Within the existing framework, it is understandable why the ICC wants to reduce the number of 'inconsequential' matches.
But is the 'inconsequential' argument even valid any more?
For instance, if Ireland do not make it to the event in 2019, will it not be unfortunate?
Ireland have successfully chased a 300-plus score in the ongoing World Cup against a so-called superior opponent and also put up a 300-plus score.
They have displayed skill and are no longer the team identified only with Kevin O'Brien, the man with the fastest World Cup century - in 50 balls against England in the 2011 edition.
Chasing 328 for win, the Associate team tottered at 111 for 5 at M Chinnaswamy Stadium in Bangalore, but O'Brien exploded and how.
In 2003, South Africa, West Indies, New Zealand and England did not find a place at the semi-finals high table with Australia, Sri Lanka and India. It was Kenya who earned that right.
It took arguably one of the best opening pairs of all time, the peerless Tendulkar with 83 and Sourav Ganguly with an unbeaten 111 to bat them out of the game. Even so, India scored 270/4, a score which most teams will not be too worried to chase against any opposition these days.
So-called minnows have given us very interesting performances throughout the history of the World Cup.
In 1979, Sri Lanka defeated India comfortably by 47 runs.

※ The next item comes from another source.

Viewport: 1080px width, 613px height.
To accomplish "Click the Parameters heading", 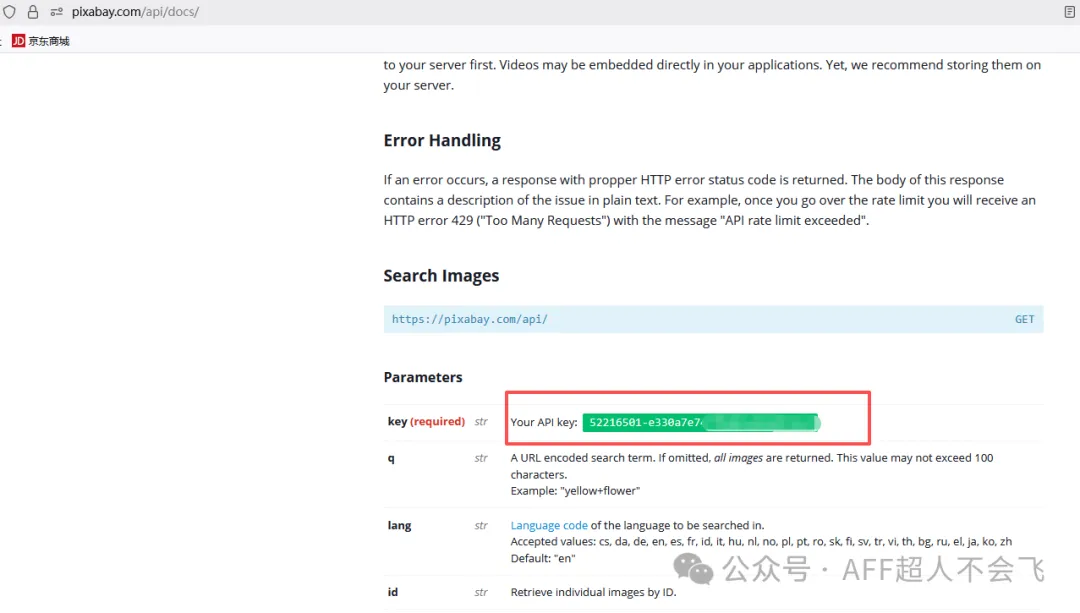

In 1983, the islanders beat New Zealand. Their progress continued and in 1996, Sri Lanka went all the way to become World Champions.

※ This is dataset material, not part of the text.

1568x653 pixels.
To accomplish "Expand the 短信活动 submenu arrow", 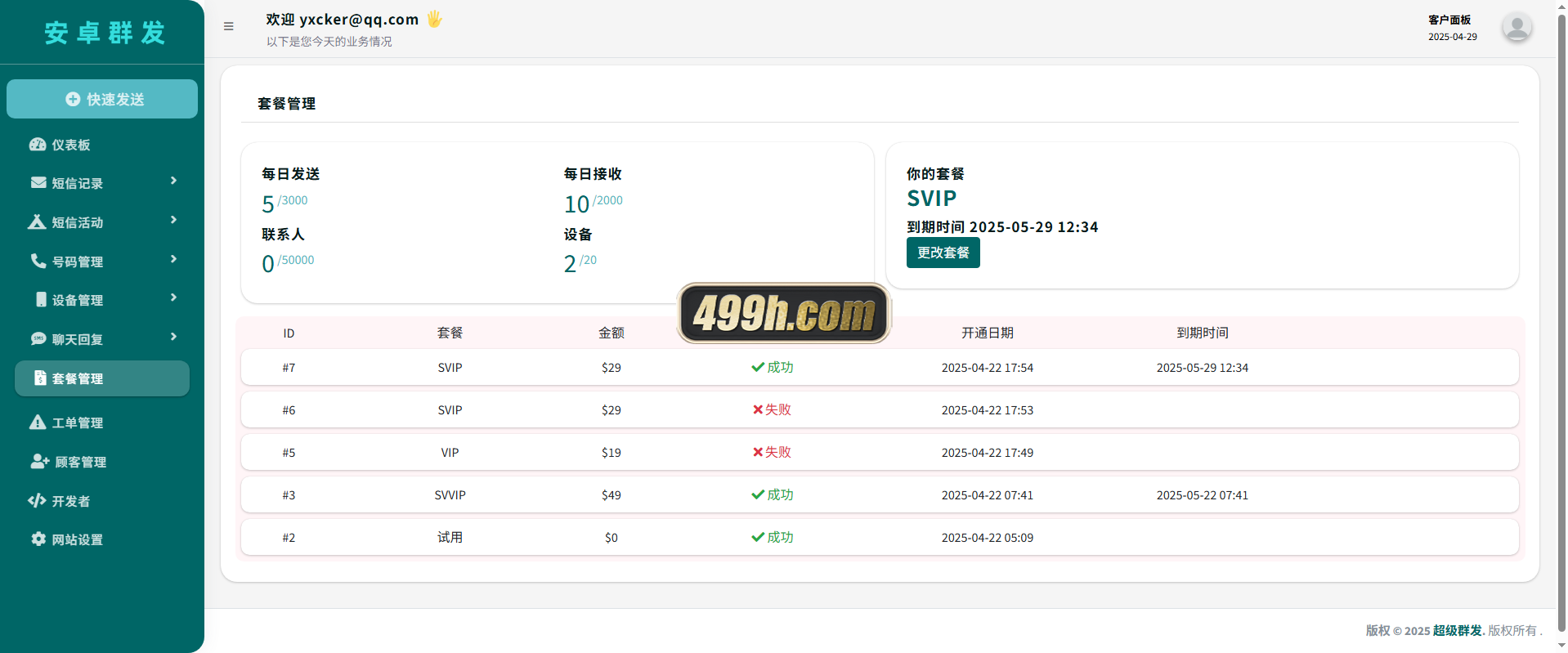I will [173, 220].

The 1983 World Cup also saw Zimbabwe beat Australia (Player of the Match - India's current coach Duncan Fletcher).
In the same edition, Zimbabwe reduced India to 17/5 before Kapil Dev came up with that incredible 175. And, if we stretch logic a bit by using a writer's poetic licence, wasn't India a minnow too in the 1983 edition? Us defeating the mighty West Indies to become World Champions is rightly the stuff of legends.

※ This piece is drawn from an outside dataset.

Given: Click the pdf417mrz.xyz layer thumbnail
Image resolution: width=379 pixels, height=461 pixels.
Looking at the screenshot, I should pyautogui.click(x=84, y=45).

In 1992, Zimbabwe gave us a 300-plus score, a rarity in those days and that game witnessed an unbeaten ton from Andy Flower. Surely, Andy Flower would have walked into most teams of even champion cricketing nations.
In 1996, Kenya stunned West Indies, dismissing them for 93 while defending 166.
In the 1999 edition, Zimbabwe beat India and even South Africa, which had the fearsome Allan Donald and Lance Klusener.
2007 saw Bangladesh beat India and Pakistan lose to Ireland.
Not to labour the point, teams that are weaker on paper have given us some fantastic individual performers such as Andy Flower, Ryan ten Doeschate, Steve Tikolo, Maurice Odumbe, Neil Johnson (who scored a ton against Australia in 1999).
If the World Cup is reduced to 10 teams, we may not see the birth of such stars.
Despite beating established Test-playing sides in 2007, 2011 and 2015, Ireland may not be there in 2019. I believe allowing for this possibility is unfair.
If the flair displayed by Afghanistan's pacers Shapoor Zadran, Dawlat Zadran and Hamid Hassan is not allowed to flourish on the big stage, won't it be unfair as well?
Yes, there have been one-sided games against unfancied teams, but many have involved established teams too.
That the World Cup is a long-drawn affair, in my view, is incorrect. It is only important that the champion team has the ability to run the marathon as well as the sprint, which essentially means the knockout games.
For those who need shorter tournaments, there is the Champions Trophy and even the T20 World Cup. Please let the 50-over format stay with the participation of at least 14 nations, not 10.